GIVEN PASSAGE:
** start **

U.S. Department of Transportation
Federal Highway Administration
1200 New Jersey Avenue, SE
Washington, DC 20590
Federal Highway Administration Research and Technology
Coordinating, Developing, and Delivering Highway Transportation Innovations
|This report is an archived publication and may contain dated technical, contact, and link information|
Publication Number: FHWA-HRT-10-024
Date: April 2010
Development of a Speeding-Related Crash Typology
PDF Version (1.53 MB)
PDF files can be viewed with the Acrobat® Reader®
OVERVIEW OF ANALYSIS METHODOLOGY
The goal of this study is to determine which crash–, vehicle–, and driver–related factors are more likely to be found in SR crashes. As such, the list of possible variables (e.g., crash type) and combinations of variables (e.g., crash type by urban versus rural roadway class by speed limit) are almost limitless. Finding the most important variables is difficult since it is in some ways determined by the interest of the user or the type of treatment program being considered. For example, roadway–based treatments (e.g., traffic–calming measures) might be better identified or targeted by location–type analyses, while enforcement or educational treatments would be more related to driver variables. It was also difficult to combine vehicle– and driver–related factors in the same analyses as the broader crash factors since the decision of how to code each driver in a crash was complex. For example, while a crash can be classified as SR if one or more vehicles is SR, not all drivers in that crash should be thought of as SR. Indeed, in multivehicle collisions, only one of the drivers would be speeding in many cases, and thus, a comparison of driver age for speeding and nonspeeding drivers must be done on a vehicle basis rather than a crash basis.
Given the unlimited number of possible factors of interest, a decision was made to conduct a two–part analysis. In the first part, a series of single–variable tables was produced for key crash, vehicle, and driver variables. Each variable–specific table was examined to determine which categories of that variable had the highest number and SR percentage. Such single–variable tables provide valuable information on SR crashes; however, they do not provide a way of determining which variables are most important in terms of speeding or information on combinations of variables or on the interactions between variables. The second set of analyses attempted to do this through the use of classification trees as produced by the classification and regression tree (CART) software that is available in SAS®.(10)

** end **

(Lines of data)
** start **

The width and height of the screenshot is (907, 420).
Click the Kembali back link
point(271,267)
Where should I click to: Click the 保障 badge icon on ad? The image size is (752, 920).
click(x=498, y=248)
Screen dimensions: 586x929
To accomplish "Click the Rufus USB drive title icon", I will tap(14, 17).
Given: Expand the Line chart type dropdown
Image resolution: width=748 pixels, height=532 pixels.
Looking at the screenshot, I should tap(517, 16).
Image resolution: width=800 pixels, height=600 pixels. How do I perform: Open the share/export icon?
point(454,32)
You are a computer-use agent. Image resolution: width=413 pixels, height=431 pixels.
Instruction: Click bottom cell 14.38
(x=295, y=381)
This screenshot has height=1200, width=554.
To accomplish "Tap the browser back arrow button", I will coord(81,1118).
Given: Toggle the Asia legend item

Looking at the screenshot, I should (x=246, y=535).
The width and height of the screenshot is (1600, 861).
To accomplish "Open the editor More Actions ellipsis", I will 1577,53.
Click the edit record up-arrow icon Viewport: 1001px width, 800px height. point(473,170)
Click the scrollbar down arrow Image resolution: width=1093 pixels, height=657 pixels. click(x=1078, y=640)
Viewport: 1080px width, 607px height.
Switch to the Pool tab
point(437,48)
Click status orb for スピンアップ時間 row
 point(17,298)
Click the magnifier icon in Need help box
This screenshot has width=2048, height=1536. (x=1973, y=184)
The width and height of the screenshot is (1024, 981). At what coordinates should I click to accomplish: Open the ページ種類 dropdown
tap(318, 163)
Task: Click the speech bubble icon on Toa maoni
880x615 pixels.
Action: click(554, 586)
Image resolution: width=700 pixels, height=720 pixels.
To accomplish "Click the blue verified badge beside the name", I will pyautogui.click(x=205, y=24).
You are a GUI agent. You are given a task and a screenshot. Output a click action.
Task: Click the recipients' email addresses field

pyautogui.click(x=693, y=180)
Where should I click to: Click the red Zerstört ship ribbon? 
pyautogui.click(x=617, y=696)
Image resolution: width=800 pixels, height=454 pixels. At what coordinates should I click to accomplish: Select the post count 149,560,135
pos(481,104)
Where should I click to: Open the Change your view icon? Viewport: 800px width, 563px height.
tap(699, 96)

** end **

TASK INSTRUCTIONS:
a – Answer these questions from the methodology passage:
(i) What publication number does the report carry?
(ii) What kind of treatments might be better identified or targeted by location-type analyses?
(iii) What software produced the classification trees used in the second set of analyses?
b – Write out the part of the methodology passage starting at "Given the unlimited" and ending at "available in SAS®.(10)".

SOLUTIONS:
a –
(i) FHWA-HRT-10-024
(ii) Roadway-based treatments, such as traffic-calming measures
(iii) The classification and regression tree (CART) software available in SAS®

b –
Given the unlimited number of possible factors of interest, a decision was made to conduct a two–part analysis. In the first part, a series of single–variable tables was produced for key crash, vehicle, and driver variables. Each variable–specific table was examined to determine which categories of that variable had the highest number and SR percentage. Such single–variable tables provide valuable information on SR crashes; however, they do not provide a way of determining which variables are most important in terms of speeding or information on combinations of variables or on the interactions between variables. The second set of analyses attempted to do this through the use of classification trees as produced by the classification and regression tree (CART) software that is available in SAS®.(10)